§ **WHAT IS EXPECTED**:
Return every record below exactly; leave out the images.

□ □ □

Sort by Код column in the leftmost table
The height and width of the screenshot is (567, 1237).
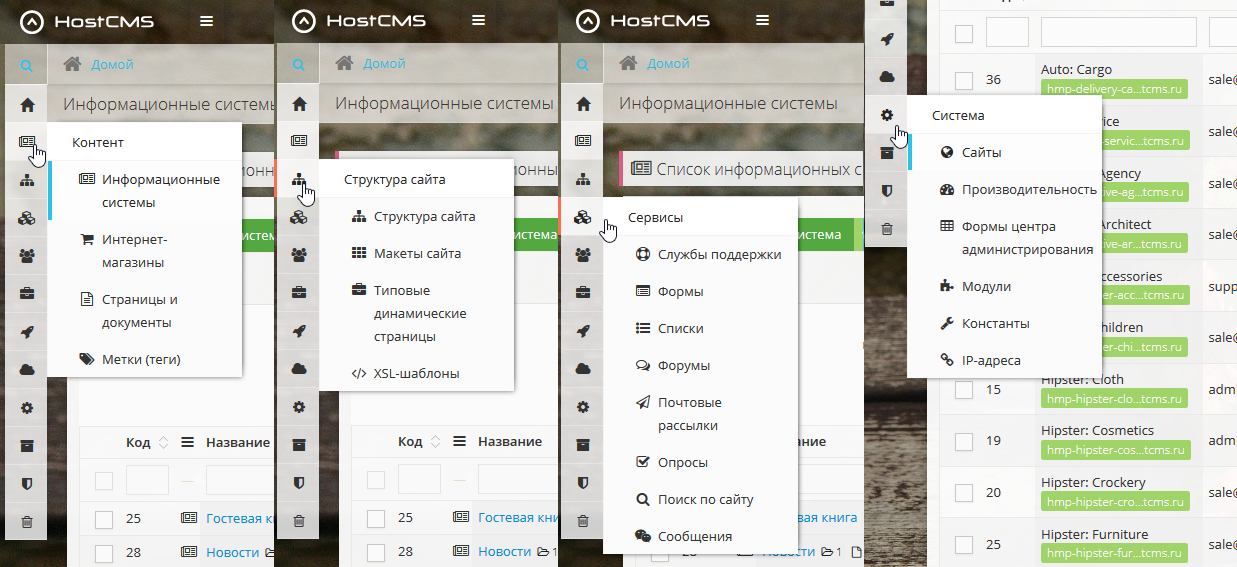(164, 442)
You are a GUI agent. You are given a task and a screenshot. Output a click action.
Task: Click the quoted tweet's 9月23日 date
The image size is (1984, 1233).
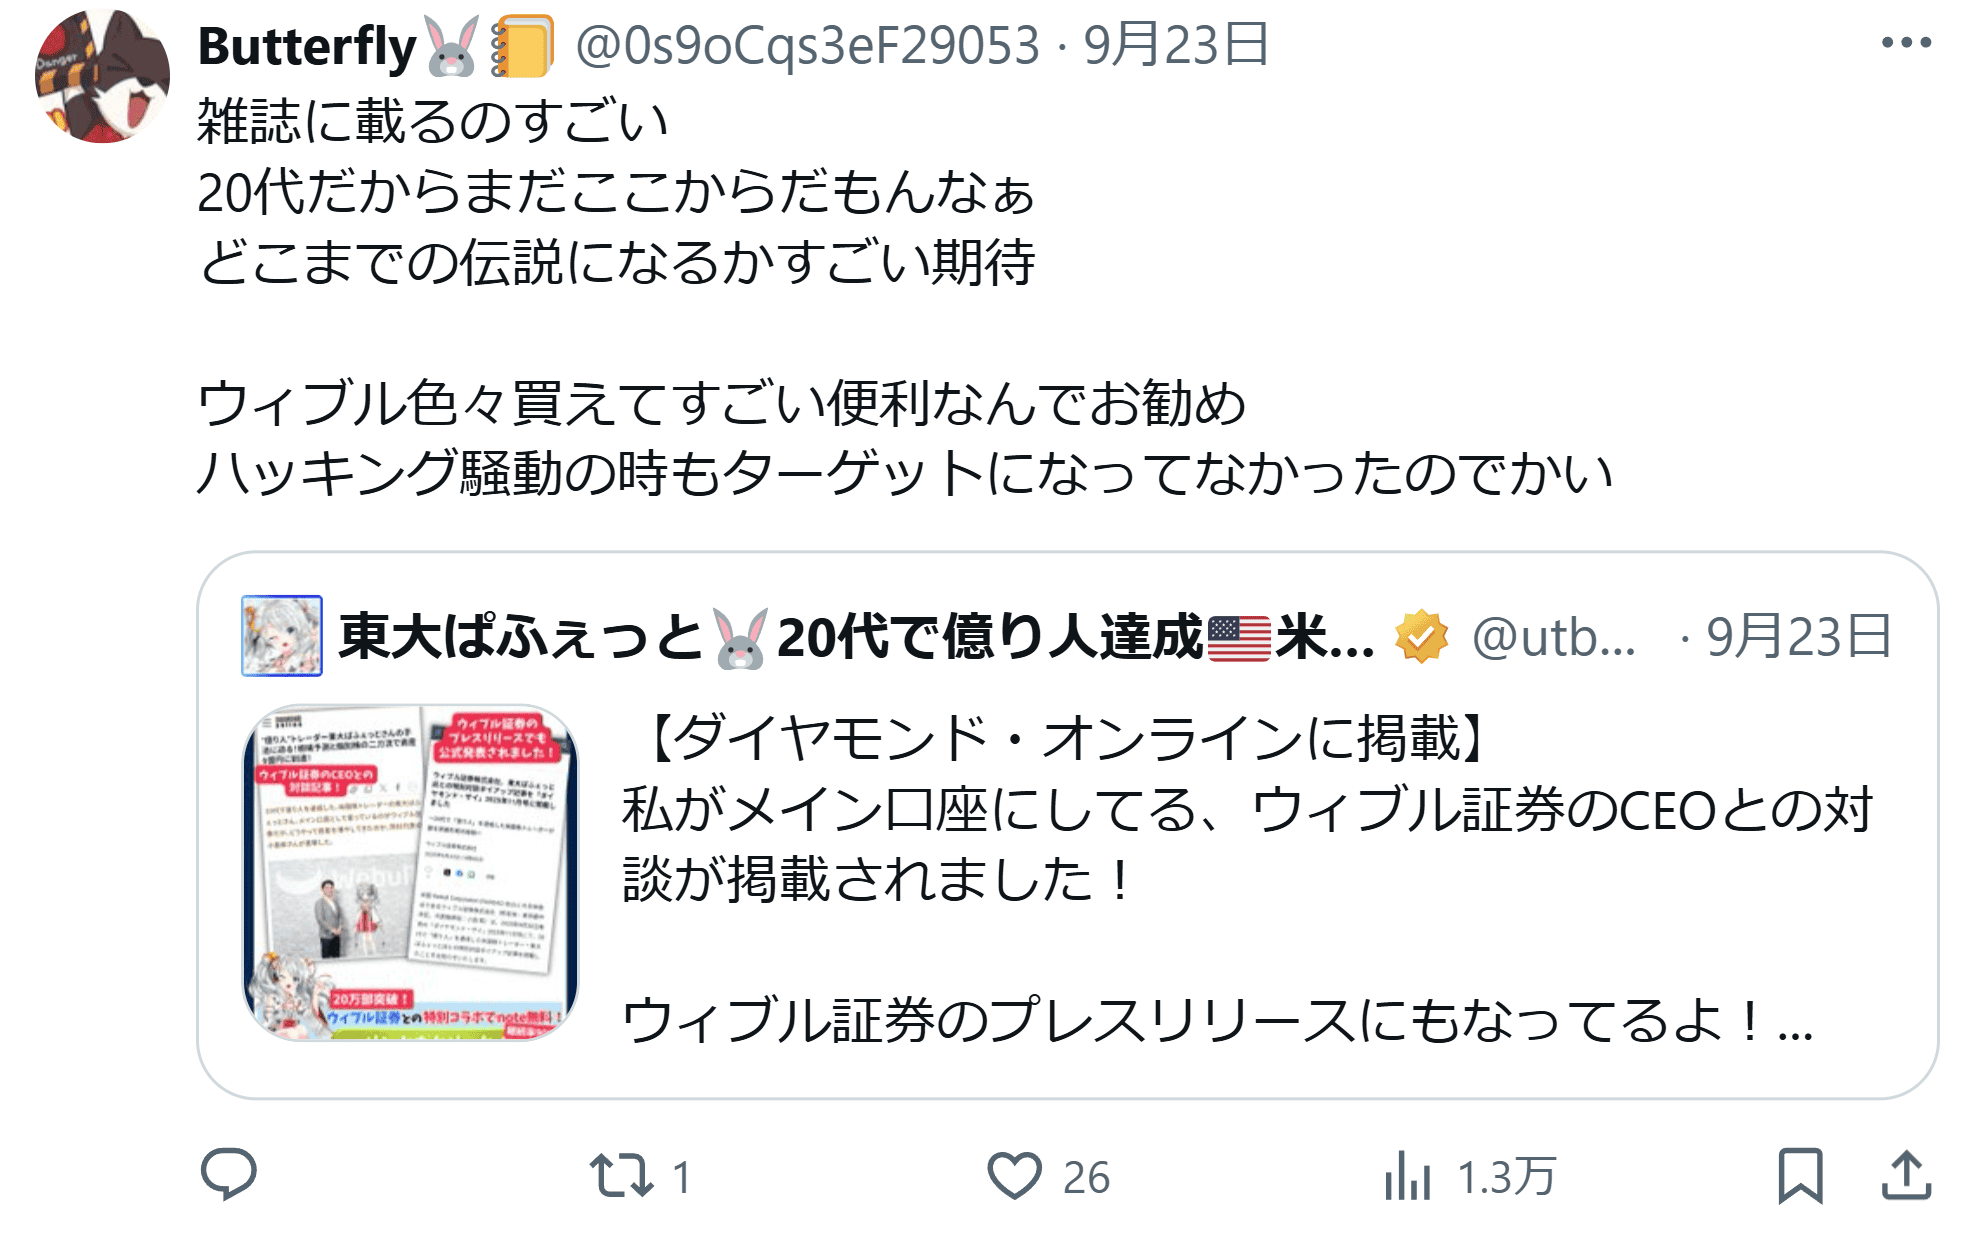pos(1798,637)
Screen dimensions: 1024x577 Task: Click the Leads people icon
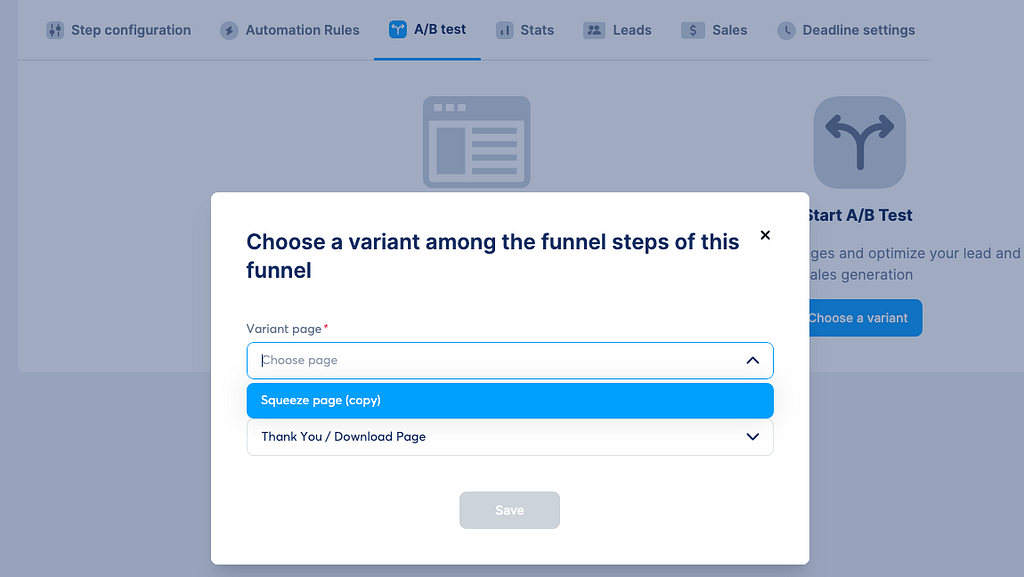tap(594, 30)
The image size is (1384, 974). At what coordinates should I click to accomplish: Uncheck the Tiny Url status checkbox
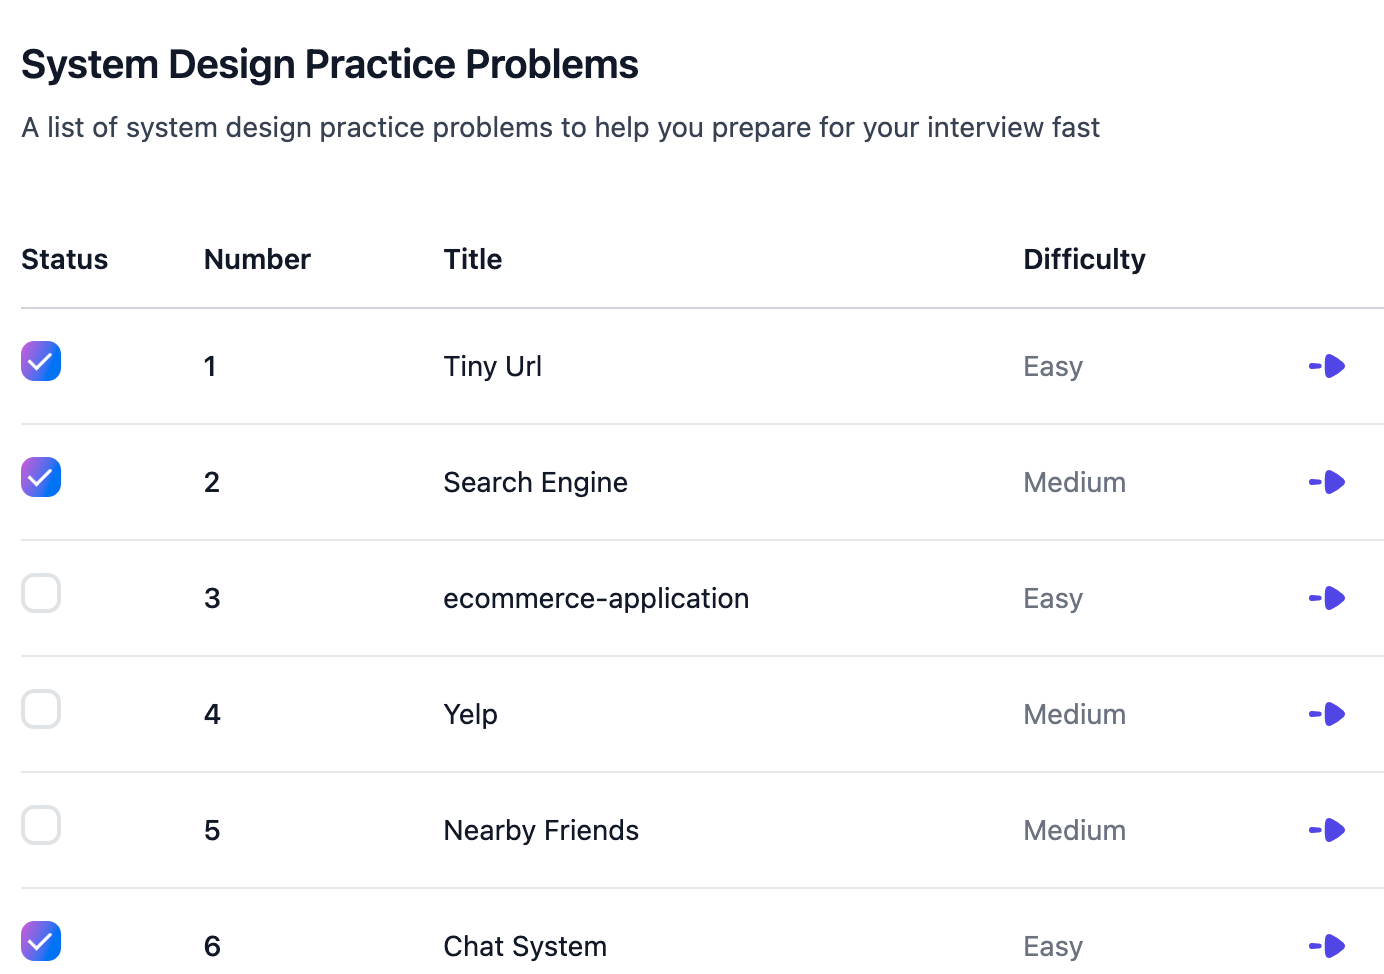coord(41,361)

□ □ □

§ **SOLUTION TO THIS EXERCISE**:
Sort by Код column in the leftmost table
The height and width of the screenshot is (567, 1237).
(164, 442)
You are a GUI agent. You are given a task and a screenshot. Output a click action.
Task: Click the quoted tweet's 9月23日 date
The image size is (1984, 1233).
pos(1798,637)
Screen dimensions: 1024x577 Task: Click the Leads people icon
tap(594, 30)
The image size is (1384, 974). At what coordinates should I click to accomplish: Uncheck the Tiny Url status checkbox
coord(41,361)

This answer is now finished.